Wall-time delta is in the noise (<1 % across all three), confirming that the per-frame cost of %.17g is negligible — the cost shows up in JSON byte-count, not in wall time. Use --precision=max whenever cross-backend numerical diffing or IEEE-754 round-trip determinism matters.

How to reproduce

# 1. Build with all backends (oneAPI 2025.3 sourced for icx/icpx + Arc visibility)
source /opt/intel/oneapi-2025.3/setvars.sh
CC=icx CXX=icpx meson setup core/build libvmaf \
    -Denable_cuda=true -Denable_sycl=true \
    -Db_lto=false --buildtype=release
# Note: -Denable_vulkan=enabled removed per ADR-0726
ninja -C core/build

# 2. Acquire fixtures (gitignored — don't commit)
#    a) Netflix golden 576x324 + 1080p_5frames already live in
#       python/test/resource/yuv/ in the main checkout.
#    b) BBB 4K 200-frame pair: download from archive.org and ffmpeg-encode.
mkdir -p testdata/bbb
curl -L https://archive.org/download/big-buck-bunny-4k-60fps/BigBuckBunny4k60fps.mp4 \
    -o /tmp/bbb4k.mp4
ffmpeg -y -i /tmp/bbb4k.mp4 -frames:v 200 -pix_fmt yuv420p -s 3840x2160 \
    testdata/bbb/ref_3840x2160_200f.yuv
ffmpeg -y -i /tmp/bbb4k.mp4 -frames:v 200 -c:v libx264 -crf 35 -preset veryfast \
    -pix_fmt yuv420p -s 3840x2160 -f rawvideo - \
    | ffmpeg -y -f rawvideo -pix_fmt yuv420p -s 3840x2160 -i - \
        -pix_fmt yuv420p -s 3840x2160 testdata/bbb/dis_3840x2160_200f.yuv
#    Or any equivalent libx264 CRF=35 round-trip; the absolute pool drifts
#    with codec parameters but the fps numbers don't.

# 3. Run the bench
VMAF_BIN="$(pwd)/core/build/tools/vmaf" bash testdata/bench_all.sh

# 4. Verify each backend engaged via per-row metrics-key counts in the
#    bench output ("CPU 15 keys, CUDA 12 keys, SYCL 34 keys").
#    Identical key counts across two rows = silent CPU fallback.
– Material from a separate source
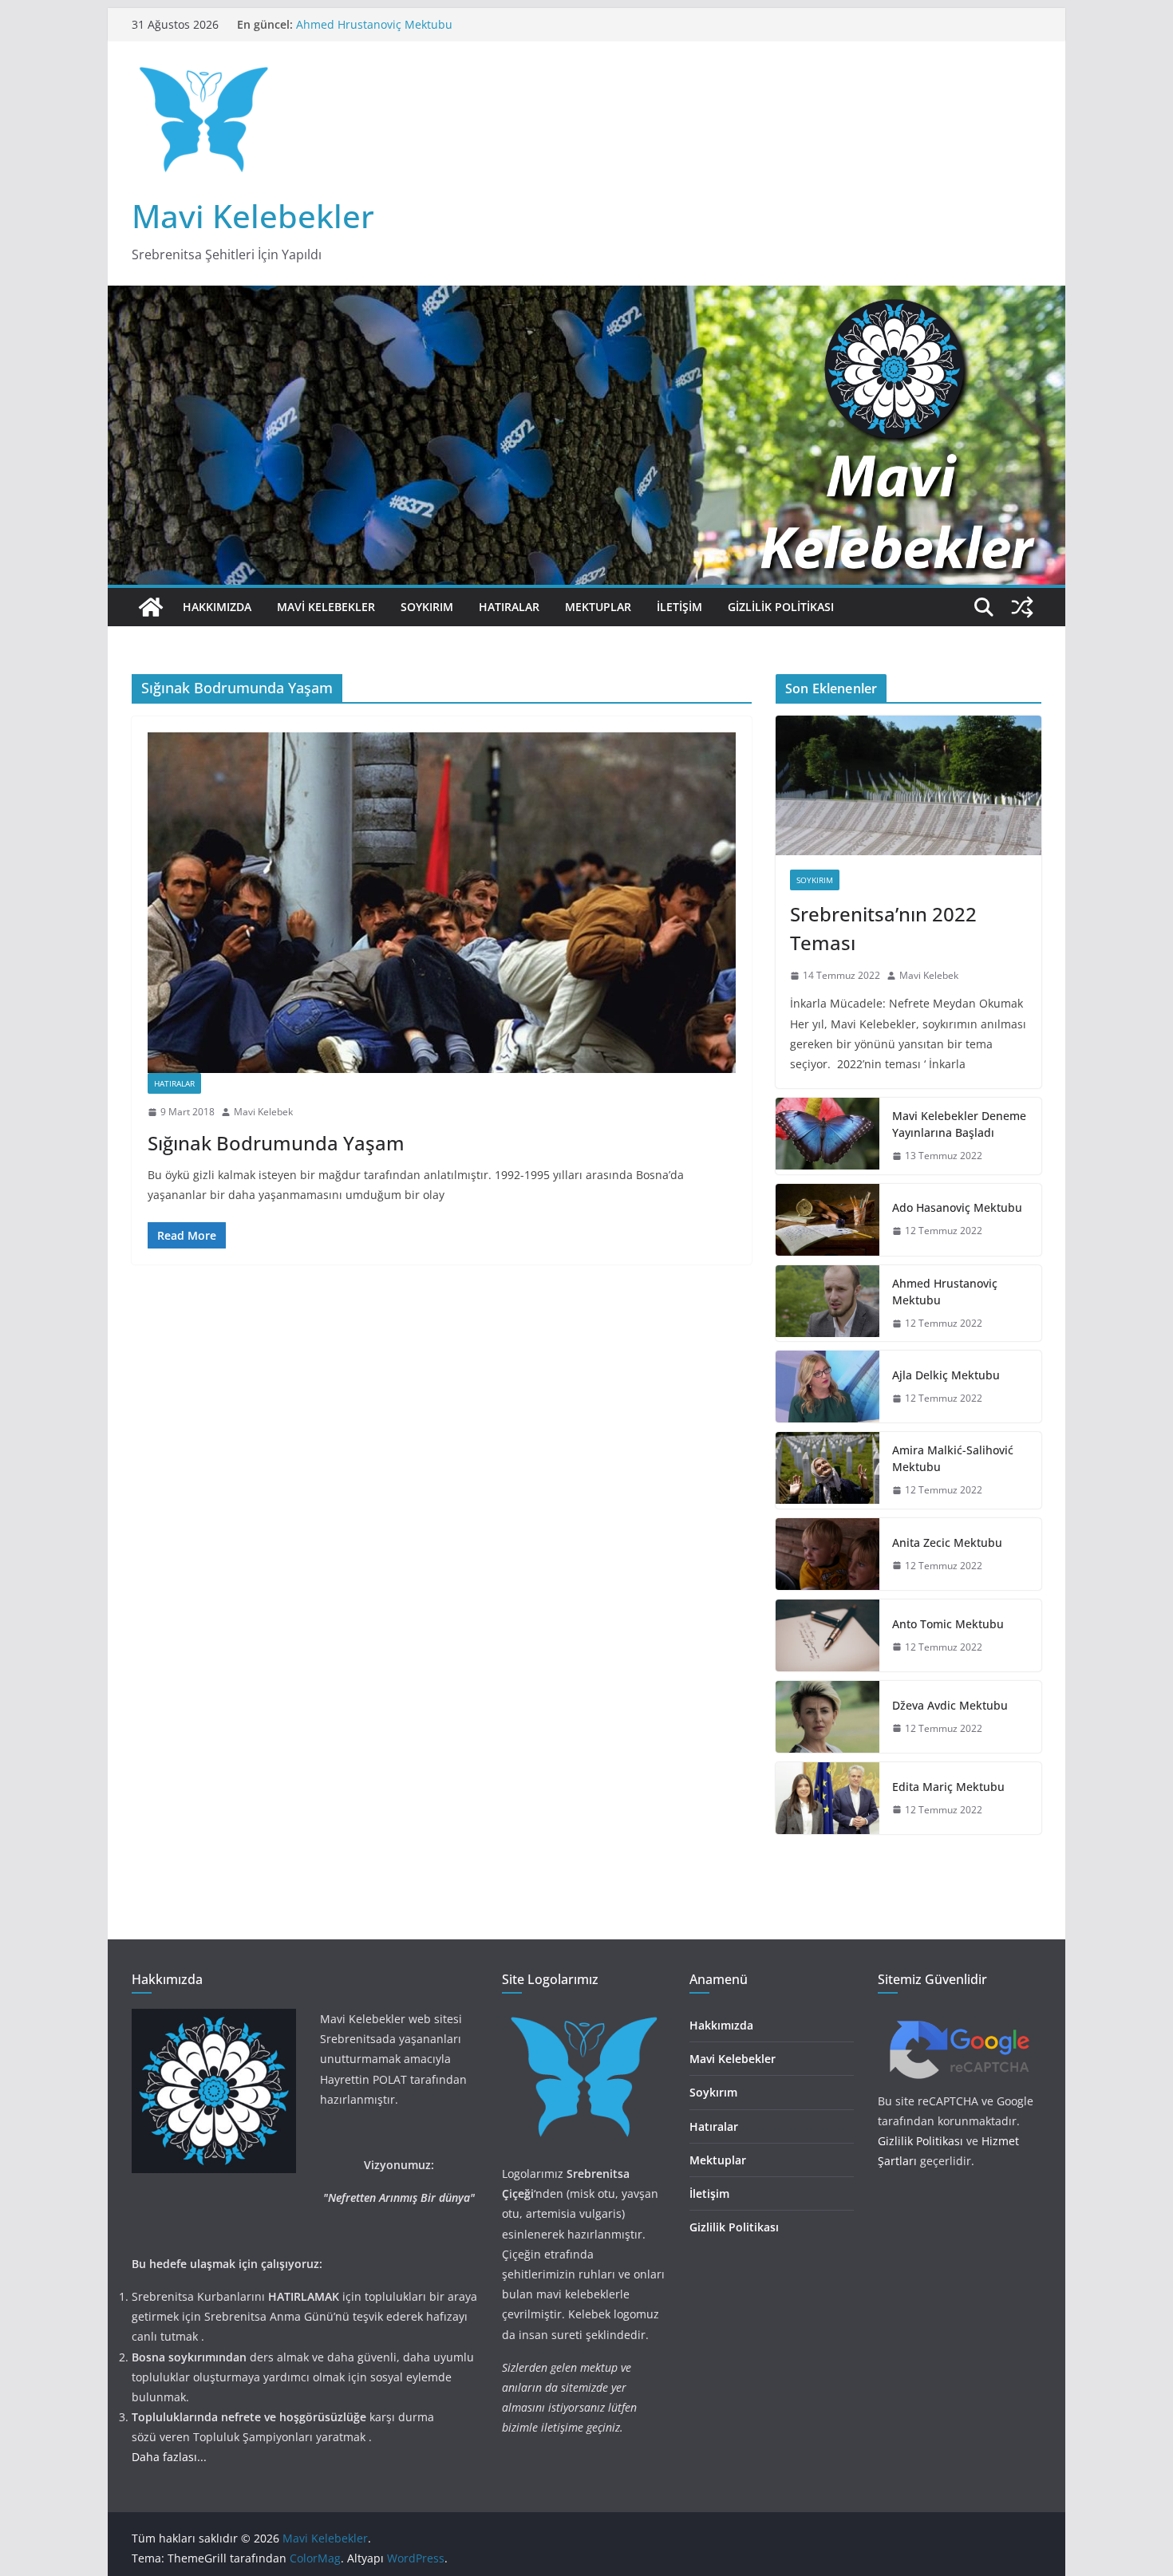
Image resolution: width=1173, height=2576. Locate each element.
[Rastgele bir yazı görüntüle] (1022, 607)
For SIMD breakdown / --precision overhead numbers, see the harness scripts under testdata/ (or paste the inlined repeat_bench.py / simd_bench.py / precision_bench.py from the T7-37 PR description).

FFmpeg lavfi performance harness

testdata/bench_perf.py runs the FFmpeg filter path used by the historical perf_benchmark_results.json snapshot. It is useful when the question is "how fast is FFmpeg decode/upload/filter end-to-end?" rather than "how fast is the vmaf CLI binary?"

The harness is portable across checkouts:

python3 testdata/bench_perf.py \
    --ffmpeg /path/to/ffmpeg \
    --backend cpu \
    --backend cuda \
    --runs 3

Environment overrides are also supported:

Variable CLI equivalent Purpose
VMAF_FFMPEG --ffmpeg FFmpeg binary with the fork's libvmaf filters.
VMAF_BENCH_RUNS --runs Timing repetitions per backend.
VMAF_BENCH_TIMEOUT_S --timeout-s Per-run timeout.
VMAF_BBB_MP4_REF --bbb-mp4-ref Optional external BBB 4K MP4 for the decode+VMAF test.
VMAF_SYCL_DEVICE --sycl-device VAAPI render node used by the SYCL/QSV import path.
VMAF_LD_LIBRARY_PATH --ld-library-path Runtime library path for FFmpeg/libvmaf.

The committed raw 4K BBB pair remains the required fixture. The 1080p raw pair and MP4 decode test are optional by default; pass --require-all when you want a strict lab run that fails on any missing configured input. Use --list-tests to audit fixture availability and --dry-run to print the exact FFmpeg commands without touching hardware.